Towards AI Security: Formal Verification of Robust Mean Estimation [Webinar]
At this webinar we unpack how robust mean estimation algorithm can improve the performance of AI classification in the scenarios of adversarial attacks.
29th November 2 - 3 PM CET
Speaker
Ieva Daukantas is a PhD at IT University of Copenhagen, Denmark, with interest in the areas of information security, AI and natural language processing. Before joining ITU, she gained 7 years of experience in the industry and the degree of MSc in software development (ITU, Denmark).
About the webinar
Trimming datasets is used as a cleaning or processing technique in many AI systems. It serves the purpose of improving the robustness of AI algorithms, so that they become less vulnerable to data related attacks. Theory states that the outliers in a data set occur with low probability, and so it follows that they can be removed without causing loss of precision in the classification result.
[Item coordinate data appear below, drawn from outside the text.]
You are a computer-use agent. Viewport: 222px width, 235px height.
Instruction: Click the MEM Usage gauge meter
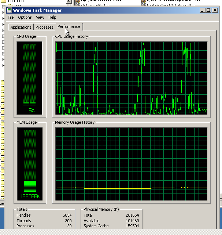[x=29, y=164]
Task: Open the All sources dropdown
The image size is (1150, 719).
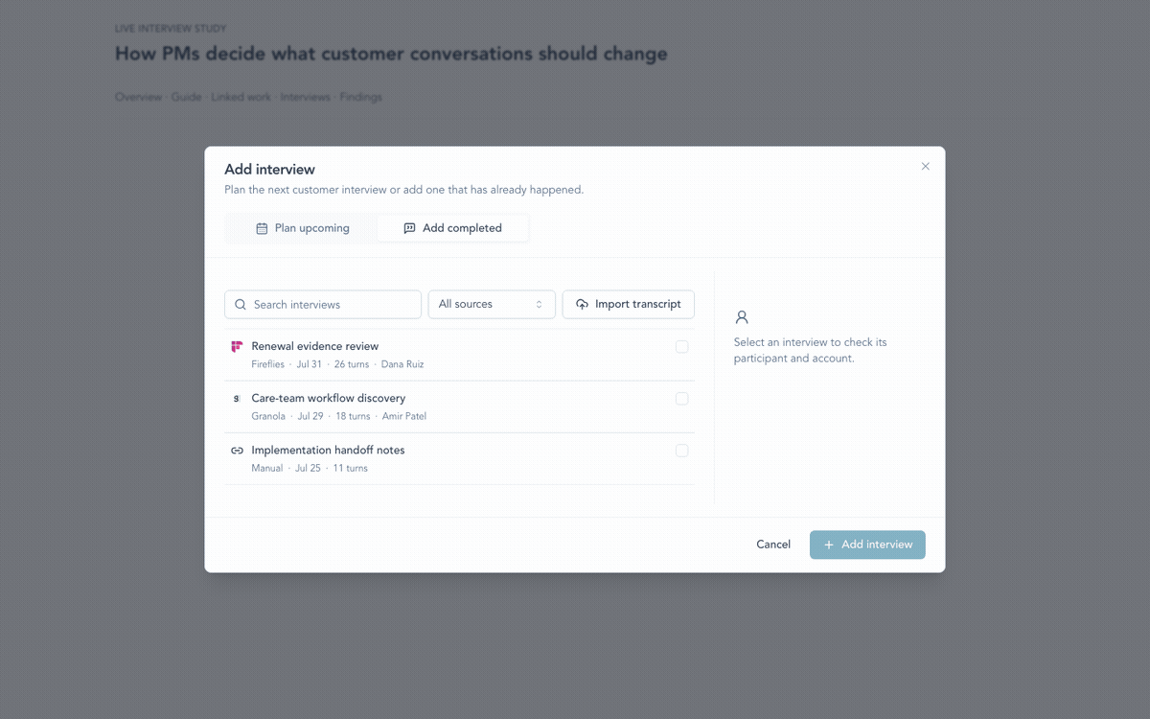Action: tap(492, 305)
The talk is based on the published paper “Trimming Data Sets: a Verified Algorithm for Robust Mean Estimation” (Ieva Daukantas, Alessandro Bruni, Carsten Schürmann), where we introduce a mechanized proof of robustness of the trimmed mean algorithm. This algorithm has high applicability as a statistical technique and can be used in many complex applications of deep learning. We combine theoretical and practical approaches: the Coq proof assistant is used to formalize the robustness of the trimmed mean algorithm and Python Naïve Bayes experiments to illustrate the applicability in AI systems.
Agenda:
• The Context of the Problem
• Theory and Formal verification of Trimmed Mean Algorithm
• Empirical Examples
The talk is based on the published paper “Trimming Data Sets: a Verified Algorithm for Robust Mean Estimation” (Ieva Daukantas, Alessandro Bruni, Carsten Schürmann), where we introduce a mechanized proof of robustness of the trimmed mean algorithm. This algorithm has high applicability as a statistical technique and can be used in many complex applications of deep learning. We combine theoretical and practical approaches: the Coq proof assistant is used to formalize the robustness of the trimmed mean algorithm and Python Naïve Bayes experiments to illustrate the applicability in AI systems.
Agenda:
• The Context of the Problem
• Theory and Formal verification of Trimmed Mean Algorithm
• Empirical Examples
This webinar is a part of our Academic Corner series where we dive into the newest research from scholars within the field of IT research.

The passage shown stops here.